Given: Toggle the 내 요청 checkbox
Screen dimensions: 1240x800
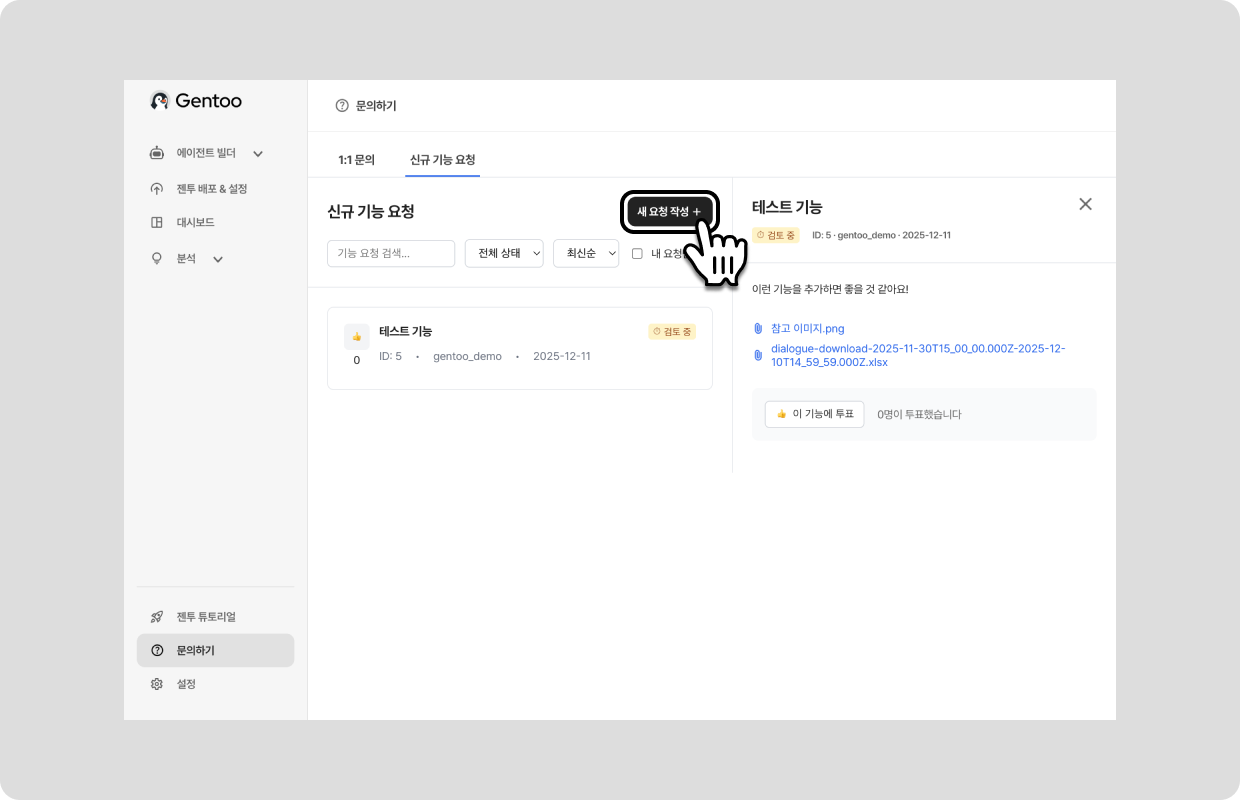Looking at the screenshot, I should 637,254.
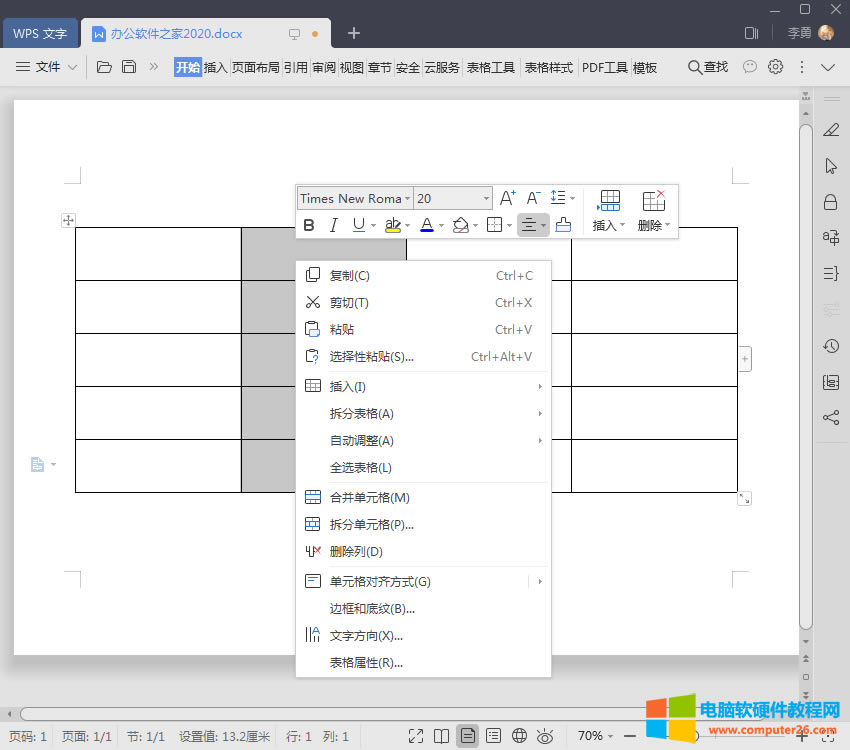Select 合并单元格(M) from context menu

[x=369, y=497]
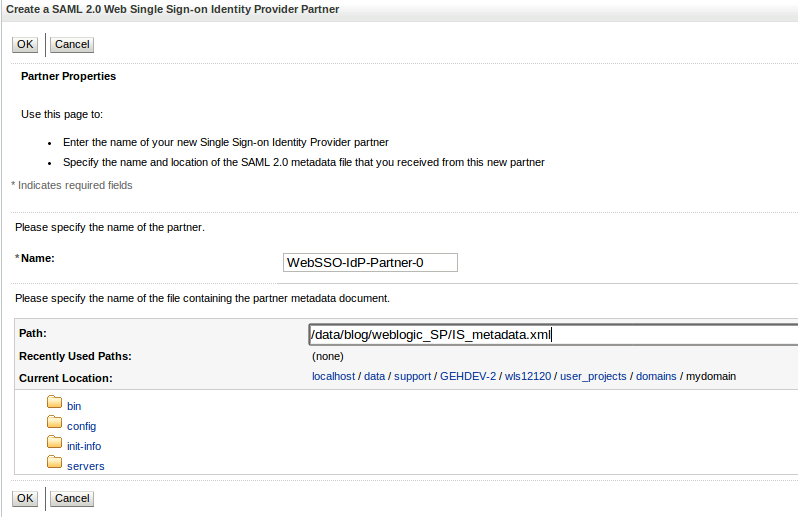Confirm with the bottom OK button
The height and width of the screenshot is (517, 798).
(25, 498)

==

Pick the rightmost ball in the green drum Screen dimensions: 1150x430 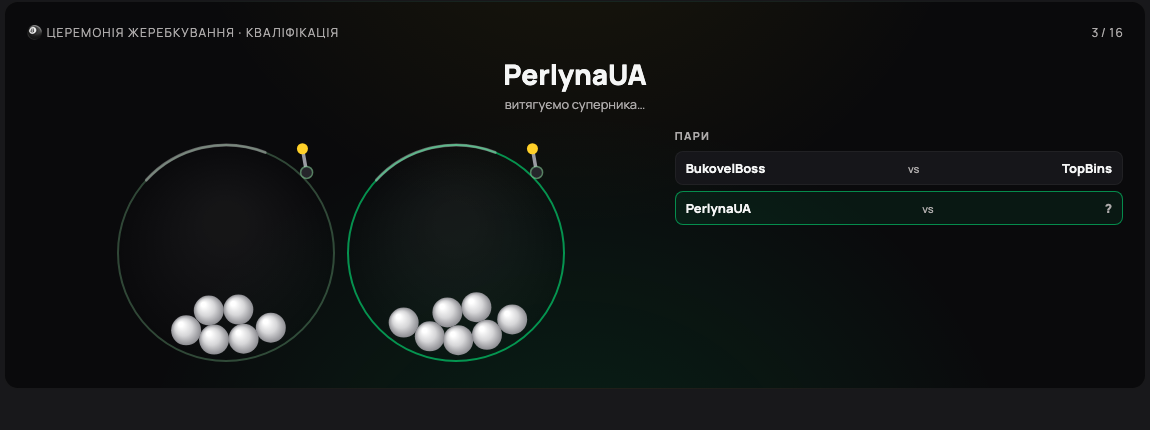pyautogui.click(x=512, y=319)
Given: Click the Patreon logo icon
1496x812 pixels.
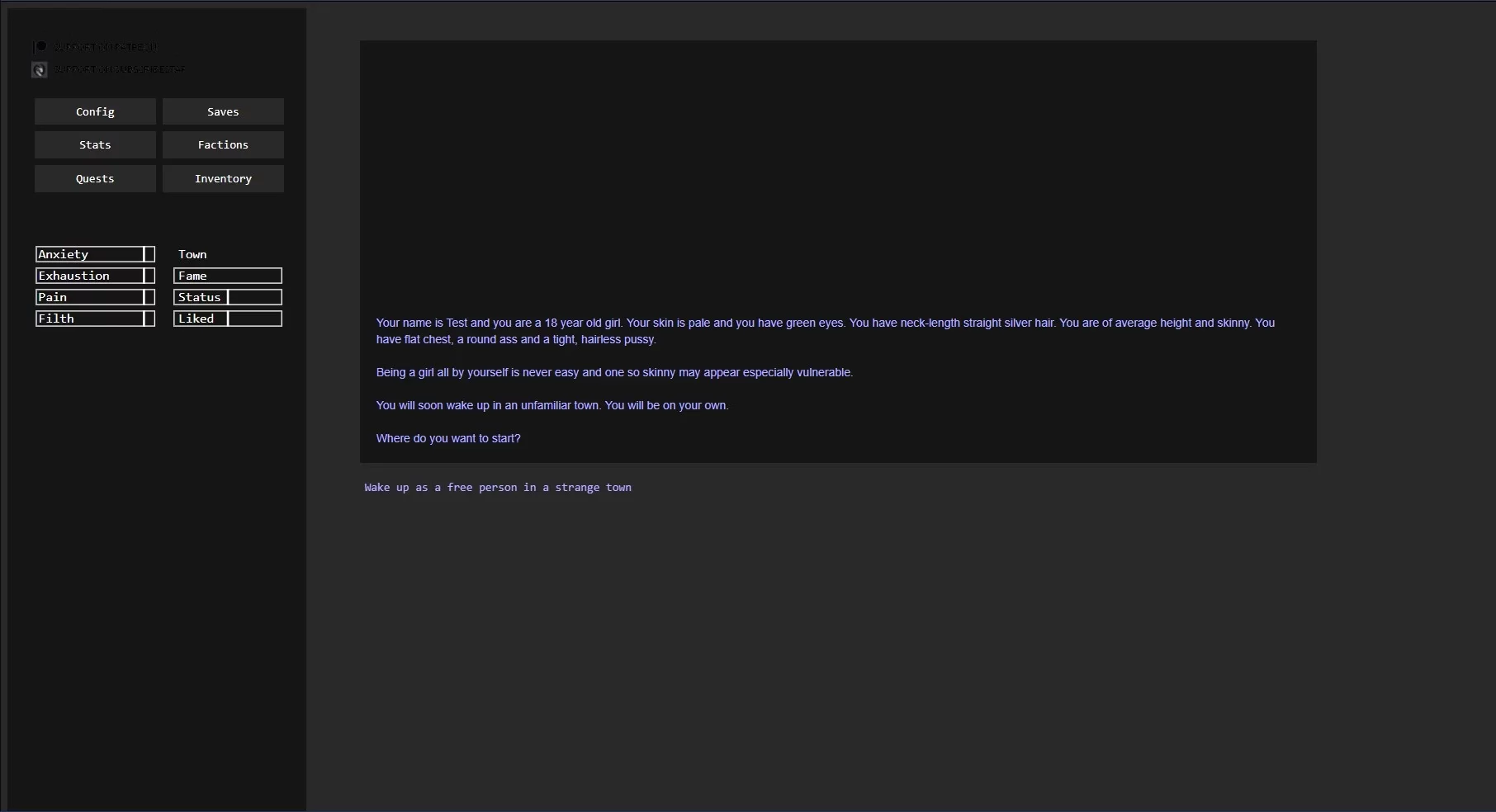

[EXERCISE DETAILS] Where the string "Given" turns up in a line of the data above, copy that whole line.

[TASK OUTPUT]
Given: Toggle the 내 요청 checkbox
Given: Click the Patreon logo icon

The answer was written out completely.